Мама хотела взять мой мешок, но я уже сам уцепился за него свободной рукой — не хватало, чтобы она еще обнаружила автомат! Тогда мать пустая пошла впереди. Я за ней...
Пот пощипывал глаза, земля стала тверже, мои деревянные ботинки били по ней, как по железу, и слышно было мои шаги, наверно, далеко, пожалуй, даже в самом Головановске. Чертополохов не стало, вместо них засеребрилась шелковая какая-то трава — может, ковыль? — я начал запинаться о камни, и снизу запахло оттаявшей водой. «А где же лес?» — думал я и точно в просеянную на густом сите кукурузную муку всматривался в лунную даль. Я ощутил, что ноги мои без моего участия притормаживают — степь опускалась в долину. И тут на глаза стали попадаться пушки. Вид они имели такой жалкий, что дальше некуда. Точно их кто жевал. Разорванными или согнутыми в дугу стволами они смотрели туда, где черными, немыми кучами громоздились мертвые танки... Так вот откуда гремело и грохотало так, что у нас в погребе осыпались стены!..
Мамка молча взяла у меня канистру и пошла правее, обходя долину.
Уже и месяц уменьшился и побелел, начал снижаться, клониться к степи, а мы все шли и шли. И вдруг впереди нас, словно из-под земли, запел одинокий петух. Прокричал и умолк. Никто ему не ответил, и тогда он подал голос снова, на этот раз громче и тревожнее.
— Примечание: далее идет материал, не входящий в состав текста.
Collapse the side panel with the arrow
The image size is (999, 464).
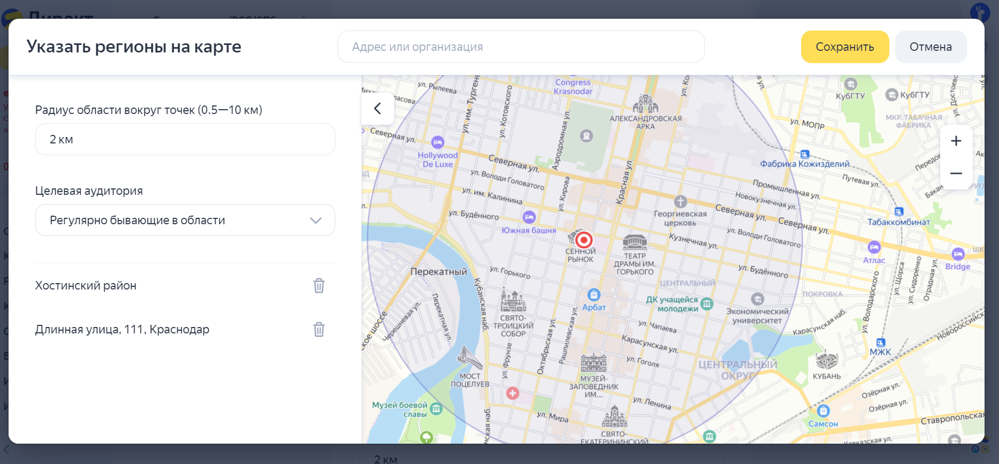point(378,109)
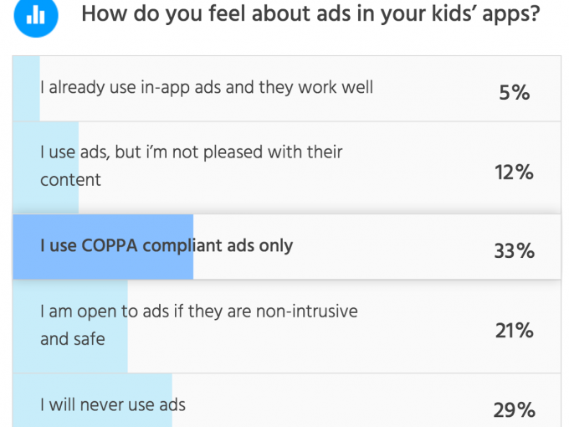The height and width of the screenshot is (427, 569).
Task: Click the highlighted blue 33% progress bar
Action: click(x=103, y=247)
И вновь ответом ему была тишина... Тогда петух задребезжал изо всех своих последних одиноких сил, горестно и отчаянно, но где-то посредине, на самой высокой ноте, вдруг замолк, видно, сорвался.
— Вот и Головановск,— сказала мамка и поставила канистру на землю, теперь будем ждать рассвета.
— Мам, а где лес? Что, леса и не было никогда или, может, его весь вывезли немцы?
— Лес мы обошли. Лес с той стороны.— Мамка указала головой куда-то влево и стала рвать бурьян...
Я лежал на бурьяне, головой на своем мешке, на автомате, а рядом готовила себе гнездо мамка. Я сомкнул глаза и не знал, сплю или нет, а когда глаза открыл, долго не мог взять в толк, где я...
Над головой, объятое темно-вишневой мглой, дрожало звездами небо, и с краю земли бело светился скособоченный месяц.
— Мама! — первое что вымолвил я.
— А? — Мамка подняла голову.— Ты уснул или и не спал?
— И спал, и не спал, но вроде спал...
— Тогда еще чуть поспи... Скоро уж будем вставать...
Я присмотрелся: в ярком свете месяца мамка читала какую-то книжку. Книжка была старая и затрепанная. Я наклонился и спросил:
— Что ты читаешь?
— Как что? Книжку.
— Какую?
— На, посмотри.
Я посмотрел. Посмотрел — и ничего не понял. Книжка была написана по-нашему, а по-нашему я читать не умел. При немцах в нашем селе стояли румыны — и школа была румынская. Я ходил в нее год и научился — слабенько, но научился — читать по-румынски.